Task statement — Collect every line of the items below that contains the word "green". Case counts: match capital and lowercase letters precisely.

==========

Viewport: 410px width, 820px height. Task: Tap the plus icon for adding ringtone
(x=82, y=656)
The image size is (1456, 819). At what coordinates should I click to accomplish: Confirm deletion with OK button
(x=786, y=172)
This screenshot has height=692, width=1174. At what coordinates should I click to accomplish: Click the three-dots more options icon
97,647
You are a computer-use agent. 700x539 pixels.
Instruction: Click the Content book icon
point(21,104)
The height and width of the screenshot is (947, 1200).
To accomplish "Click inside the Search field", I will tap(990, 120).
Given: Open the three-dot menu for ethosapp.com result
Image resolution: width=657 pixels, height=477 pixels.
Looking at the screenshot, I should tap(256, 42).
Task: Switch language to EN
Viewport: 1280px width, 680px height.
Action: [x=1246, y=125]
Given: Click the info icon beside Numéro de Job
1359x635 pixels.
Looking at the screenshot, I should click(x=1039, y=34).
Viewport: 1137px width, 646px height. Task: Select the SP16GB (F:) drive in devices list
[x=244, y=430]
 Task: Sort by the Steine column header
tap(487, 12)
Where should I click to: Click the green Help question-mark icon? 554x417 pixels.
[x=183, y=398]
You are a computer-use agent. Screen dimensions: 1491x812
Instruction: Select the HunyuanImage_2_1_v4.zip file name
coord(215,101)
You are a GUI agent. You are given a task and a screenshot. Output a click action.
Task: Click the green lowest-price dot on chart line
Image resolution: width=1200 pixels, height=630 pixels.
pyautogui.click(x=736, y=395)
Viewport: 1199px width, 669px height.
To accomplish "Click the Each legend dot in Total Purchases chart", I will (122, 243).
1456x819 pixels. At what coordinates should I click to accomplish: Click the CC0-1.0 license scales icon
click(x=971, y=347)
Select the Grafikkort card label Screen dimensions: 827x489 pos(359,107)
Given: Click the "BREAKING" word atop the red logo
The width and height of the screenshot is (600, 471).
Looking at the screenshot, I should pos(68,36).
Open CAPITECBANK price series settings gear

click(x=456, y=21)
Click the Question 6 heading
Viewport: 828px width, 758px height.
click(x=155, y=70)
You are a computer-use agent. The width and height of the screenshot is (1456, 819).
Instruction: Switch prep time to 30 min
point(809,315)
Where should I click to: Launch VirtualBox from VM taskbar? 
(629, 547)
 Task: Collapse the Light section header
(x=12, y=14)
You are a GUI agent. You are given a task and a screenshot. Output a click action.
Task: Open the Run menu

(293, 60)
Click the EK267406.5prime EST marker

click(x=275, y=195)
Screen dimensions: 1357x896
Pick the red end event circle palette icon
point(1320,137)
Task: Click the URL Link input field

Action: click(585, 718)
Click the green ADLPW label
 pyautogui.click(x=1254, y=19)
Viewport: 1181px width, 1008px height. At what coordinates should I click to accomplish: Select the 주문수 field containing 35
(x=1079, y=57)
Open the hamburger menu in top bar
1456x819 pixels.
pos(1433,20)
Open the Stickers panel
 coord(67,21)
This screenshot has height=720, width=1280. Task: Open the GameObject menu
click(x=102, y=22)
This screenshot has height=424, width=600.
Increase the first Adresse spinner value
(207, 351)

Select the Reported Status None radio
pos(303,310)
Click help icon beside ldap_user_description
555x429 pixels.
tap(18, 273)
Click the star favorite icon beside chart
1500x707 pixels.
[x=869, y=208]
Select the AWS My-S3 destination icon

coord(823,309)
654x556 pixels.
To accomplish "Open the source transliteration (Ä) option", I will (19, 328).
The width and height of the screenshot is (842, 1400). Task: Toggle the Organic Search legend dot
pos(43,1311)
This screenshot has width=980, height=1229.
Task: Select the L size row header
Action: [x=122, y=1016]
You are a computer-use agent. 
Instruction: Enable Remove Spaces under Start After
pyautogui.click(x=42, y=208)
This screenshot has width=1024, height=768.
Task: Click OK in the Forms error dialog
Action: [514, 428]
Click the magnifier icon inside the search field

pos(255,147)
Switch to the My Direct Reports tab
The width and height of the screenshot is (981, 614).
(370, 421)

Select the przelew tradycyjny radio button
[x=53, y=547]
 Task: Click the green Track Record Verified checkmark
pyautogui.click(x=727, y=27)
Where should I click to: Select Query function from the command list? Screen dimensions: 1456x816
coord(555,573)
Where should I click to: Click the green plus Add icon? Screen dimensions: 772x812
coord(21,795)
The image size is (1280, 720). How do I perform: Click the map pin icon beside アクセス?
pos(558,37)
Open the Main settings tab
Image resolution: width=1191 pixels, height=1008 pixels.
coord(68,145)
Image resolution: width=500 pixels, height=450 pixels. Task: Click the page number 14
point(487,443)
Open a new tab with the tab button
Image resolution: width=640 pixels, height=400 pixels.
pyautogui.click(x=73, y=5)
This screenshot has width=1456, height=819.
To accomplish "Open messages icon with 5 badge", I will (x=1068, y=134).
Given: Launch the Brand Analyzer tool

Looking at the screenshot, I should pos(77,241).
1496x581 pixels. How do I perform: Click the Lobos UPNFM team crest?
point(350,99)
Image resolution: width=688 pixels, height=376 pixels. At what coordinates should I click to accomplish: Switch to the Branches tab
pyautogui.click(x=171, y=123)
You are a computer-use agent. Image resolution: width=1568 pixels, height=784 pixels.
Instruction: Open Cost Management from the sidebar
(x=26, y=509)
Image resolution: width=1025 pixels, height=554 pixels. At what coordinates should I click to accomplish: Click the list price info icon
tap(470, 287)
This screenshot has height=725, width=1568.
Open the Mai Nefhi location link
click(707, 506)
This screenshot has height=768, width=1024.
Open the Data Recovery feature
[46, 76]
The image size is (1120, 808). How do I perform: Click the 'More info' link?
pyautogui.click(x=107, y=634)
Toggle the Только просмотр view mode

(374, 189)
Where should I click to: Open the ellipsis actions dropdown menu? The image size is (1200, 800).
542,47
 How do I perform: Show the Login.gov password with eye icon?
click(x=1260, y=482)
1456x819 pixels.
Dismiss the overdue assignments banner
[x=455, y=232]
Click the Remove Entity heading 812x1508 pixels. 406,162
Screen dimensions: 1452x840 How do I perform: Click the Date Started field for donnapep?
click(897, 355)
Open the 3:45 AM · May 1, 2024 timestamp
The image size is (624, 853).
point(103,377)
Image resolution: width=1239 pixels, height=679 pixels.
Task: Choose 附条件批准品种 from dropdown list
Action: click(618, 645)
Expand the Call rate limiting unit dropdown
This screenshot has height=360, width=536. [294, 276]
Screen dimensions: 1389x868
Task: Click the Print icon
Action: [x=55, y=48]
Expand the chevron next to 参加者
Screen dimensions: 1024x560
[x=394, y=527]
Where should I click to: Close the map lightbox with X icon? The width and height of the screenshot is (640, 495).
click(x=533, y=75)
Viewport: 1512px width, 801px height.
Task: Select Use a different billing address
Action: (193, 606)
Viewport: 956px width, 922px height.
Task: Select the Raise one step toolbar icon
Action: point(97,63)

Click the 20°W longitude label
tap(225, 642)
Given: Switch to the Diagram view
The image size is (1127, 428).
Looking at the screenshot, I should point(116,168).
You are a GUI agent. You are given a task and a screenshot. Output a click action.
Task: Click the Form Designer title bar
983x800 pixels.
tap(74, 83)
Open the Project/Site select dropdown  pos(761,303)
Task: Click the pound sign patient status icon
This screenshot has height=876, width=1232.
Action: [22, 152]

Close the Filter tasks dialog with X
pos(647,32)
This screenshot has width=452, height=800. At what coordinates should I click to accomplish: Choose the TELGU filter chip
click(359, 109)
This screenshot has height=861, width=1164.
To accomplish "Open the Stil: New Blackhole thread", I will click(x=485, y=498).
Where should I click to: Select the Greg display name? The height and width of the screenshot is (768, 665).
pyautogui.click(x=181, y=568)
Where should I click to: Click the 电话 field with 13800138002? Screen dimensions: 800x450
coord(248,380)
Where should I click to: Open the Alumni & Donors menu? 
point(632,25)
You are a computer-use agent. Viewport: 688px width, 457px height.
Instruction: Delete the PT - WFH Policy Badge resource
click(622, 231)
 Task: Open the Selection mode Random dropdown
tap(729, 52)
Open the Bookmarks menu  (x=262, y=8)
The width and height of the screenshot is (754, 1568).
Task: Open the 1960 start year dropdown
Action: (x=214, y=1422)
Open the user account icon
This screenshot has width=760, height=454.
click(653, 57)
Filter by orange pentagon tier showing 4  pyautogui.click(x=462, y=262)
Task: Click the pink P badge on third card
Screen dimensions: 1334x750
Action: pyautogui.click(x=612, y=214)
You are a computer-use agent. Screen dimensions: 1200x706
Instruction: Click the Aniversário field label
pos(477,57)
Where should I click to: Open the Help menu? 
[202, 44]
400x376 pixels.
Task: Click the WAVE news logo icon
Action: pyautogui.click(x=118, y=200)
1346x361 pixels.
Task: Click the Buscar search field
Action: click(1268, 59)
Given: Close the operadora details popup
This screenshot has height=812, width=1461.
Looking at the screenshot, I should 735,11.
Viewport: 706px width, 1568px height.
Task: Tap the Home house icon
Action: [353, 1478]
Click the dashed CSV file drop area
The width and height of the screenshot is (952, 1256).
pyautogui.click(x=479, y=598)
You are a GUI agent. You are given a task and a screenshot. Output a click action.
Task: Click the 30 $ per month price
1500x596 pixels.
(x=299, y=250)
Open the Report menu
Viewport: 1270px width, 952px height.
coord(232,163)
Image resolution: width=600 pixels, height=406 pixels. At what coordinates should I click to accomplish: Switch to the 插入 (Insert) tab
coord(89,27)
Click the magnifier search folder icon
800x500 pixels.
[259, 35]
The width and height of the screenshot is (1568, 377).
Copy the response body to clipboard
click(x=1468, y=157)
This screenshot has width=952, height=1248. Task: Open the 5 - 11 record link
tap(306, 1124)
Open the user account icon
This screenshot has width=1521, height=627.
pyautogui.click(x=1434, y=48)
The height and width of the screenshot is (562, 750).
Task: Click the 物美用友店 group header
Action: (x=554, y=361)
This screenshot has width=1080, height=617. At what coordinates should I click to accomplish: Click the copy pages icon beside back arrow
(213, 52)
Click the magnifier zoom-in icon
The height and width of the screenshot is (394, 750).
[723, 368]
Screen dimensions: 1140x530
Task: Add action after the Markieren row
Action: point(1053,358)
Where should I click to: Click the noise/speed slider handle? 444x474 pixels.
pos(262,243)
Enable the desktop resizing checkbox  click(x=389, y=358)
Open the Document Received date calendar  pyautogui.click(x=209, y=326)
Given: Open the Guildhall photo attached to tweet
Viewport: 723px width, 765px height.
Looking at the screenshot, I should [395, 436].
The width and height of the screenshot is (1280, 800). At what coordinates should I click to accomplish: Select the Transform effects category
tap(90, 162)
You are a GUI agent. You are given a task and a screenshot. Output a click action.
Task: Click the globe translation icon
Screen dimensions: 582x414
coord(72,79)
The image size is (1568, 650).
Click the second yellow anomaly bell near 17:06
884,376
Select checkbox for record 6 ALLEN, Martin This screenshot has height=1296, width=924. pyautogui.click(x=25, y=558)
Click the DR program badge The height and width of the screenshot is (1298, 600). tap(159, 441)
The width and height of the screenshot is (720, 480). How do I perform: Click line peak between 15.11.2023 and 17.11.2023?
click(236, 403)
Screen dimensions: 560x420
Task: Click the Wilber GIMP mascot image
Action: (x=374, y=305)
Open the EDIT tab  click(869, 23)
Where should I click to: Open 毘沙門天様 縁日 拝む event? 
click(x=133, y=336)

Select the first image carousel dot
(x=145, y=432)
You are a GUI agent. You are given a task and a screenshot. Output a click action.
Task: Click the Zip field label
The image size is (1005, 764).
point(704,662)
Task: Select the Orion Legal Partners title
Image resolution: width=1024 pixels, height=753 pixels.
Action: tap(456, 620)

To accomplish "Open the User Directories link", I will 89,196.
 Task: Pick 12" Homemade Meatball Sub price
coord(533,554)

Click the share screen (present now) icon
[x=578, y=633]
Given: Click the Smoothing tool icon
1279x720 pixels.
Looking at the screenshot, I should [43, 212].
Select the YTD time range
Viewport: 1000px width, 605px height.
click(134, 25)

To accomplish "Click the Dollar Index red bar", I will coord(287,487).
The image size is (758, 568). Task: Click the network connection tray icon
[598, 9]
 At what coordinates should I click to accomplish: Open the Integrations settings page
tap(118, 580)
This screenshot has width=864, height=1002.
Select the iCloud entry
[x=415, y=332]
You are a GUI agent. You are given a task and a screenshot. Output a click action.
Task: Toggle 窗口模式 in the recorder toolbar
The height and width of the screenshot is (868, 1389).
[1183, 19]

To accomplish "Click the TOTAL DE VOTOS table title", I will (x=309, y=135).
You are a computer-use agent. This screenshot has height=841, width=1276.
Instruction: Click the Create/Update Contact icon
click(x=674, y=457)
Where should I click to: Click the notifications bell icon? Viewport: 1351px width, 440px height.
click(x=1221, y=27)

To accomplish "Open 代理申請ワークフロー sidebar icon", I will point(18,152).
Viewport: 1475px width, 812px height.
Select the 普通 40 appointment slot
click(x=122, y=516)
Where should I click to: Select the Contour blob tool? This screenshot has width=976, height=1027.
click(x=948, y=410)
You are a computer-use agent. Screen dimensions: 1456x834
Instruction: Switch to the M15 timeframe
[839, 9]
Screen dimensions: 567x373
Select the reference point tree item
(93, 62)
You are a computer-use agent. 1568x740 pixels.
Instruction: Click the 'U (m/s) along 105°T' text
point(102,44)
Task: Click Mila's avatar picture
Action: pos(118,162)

==========

Solution —
Where should I click to: Click the green Help question-mark icon? 554x417 pixels.
Task: Click the green lowest-price dot on chart line
Click the green ADLPW label
 Task: Click the green Track Record Verified checkmark
Where should I click to: Click the green plus Add icon? Screen dimensions: 772x812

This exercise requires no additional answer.